• _Your assignment_
Retype the lines below exactly, but only those from the line that has "The height and" through the line that has "Click the G.ĐB row label". Omit every picture.

• _Dataset records_
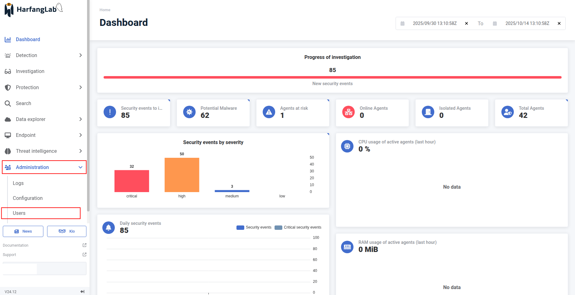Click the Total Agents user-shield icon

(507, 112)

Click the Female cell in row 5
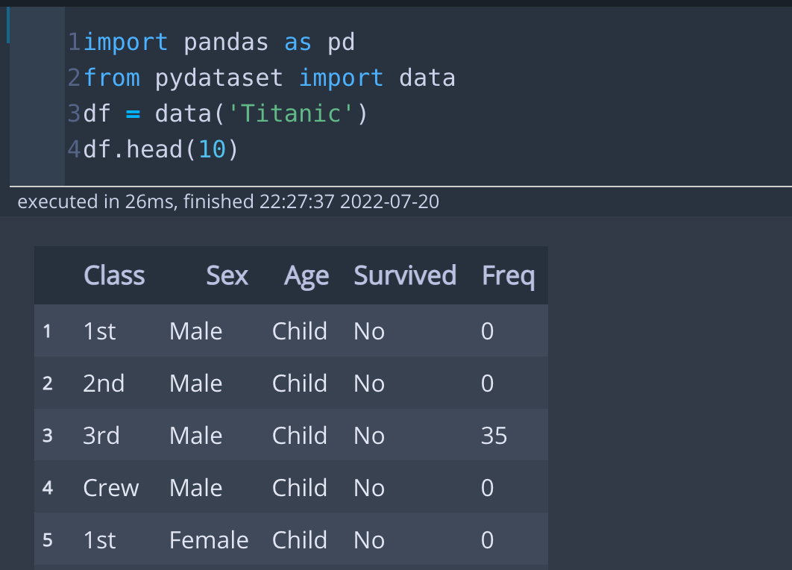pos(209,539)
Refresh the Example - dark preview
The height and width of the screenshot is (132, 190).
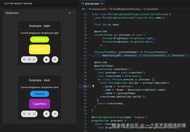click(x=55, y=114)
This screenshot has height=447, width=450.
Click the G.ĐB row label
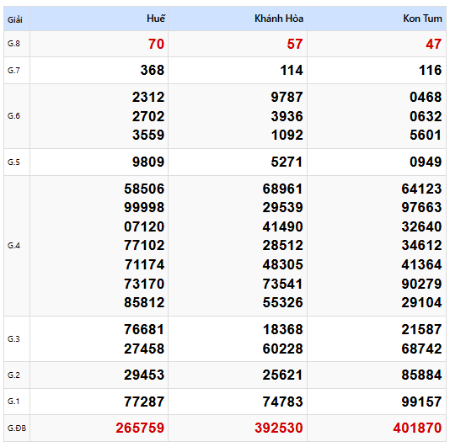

* * *

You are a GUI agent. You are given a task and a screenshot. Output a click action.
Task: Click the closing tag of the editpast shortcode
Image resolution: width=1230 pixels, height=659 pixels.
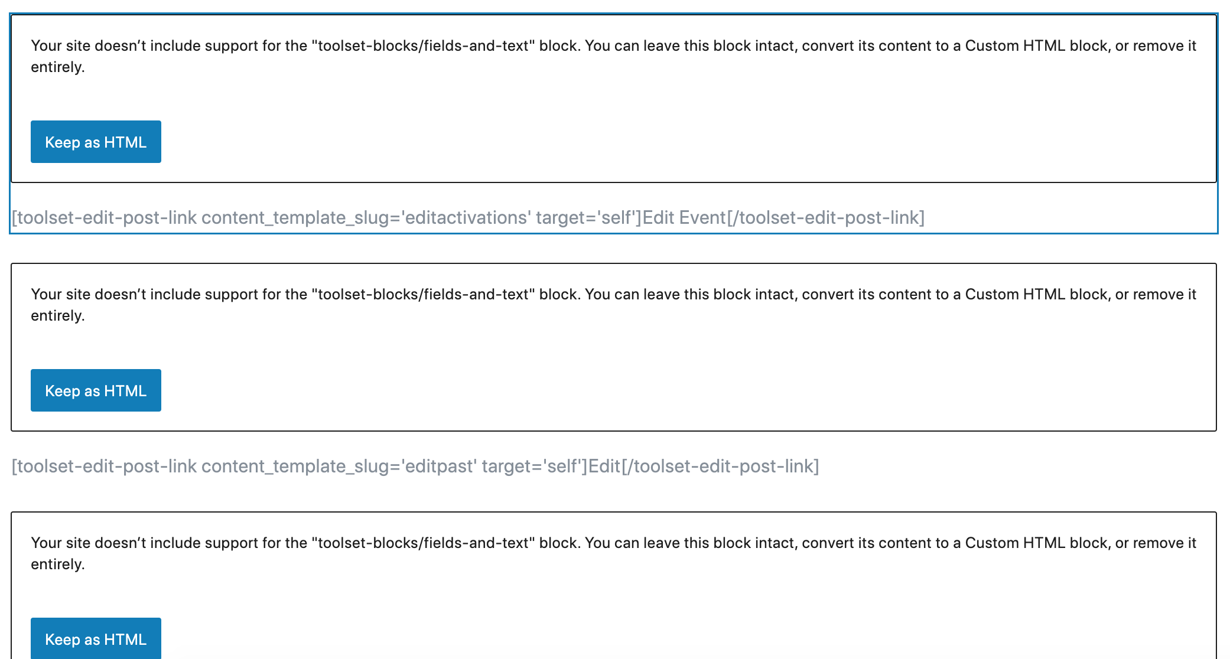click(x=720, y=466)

• _Result of the task_
The height and width of the screenshot is (132, 190).
click(x=55, y=114)
This screenshot has height=447, width=450.
Click the G.ĐB row label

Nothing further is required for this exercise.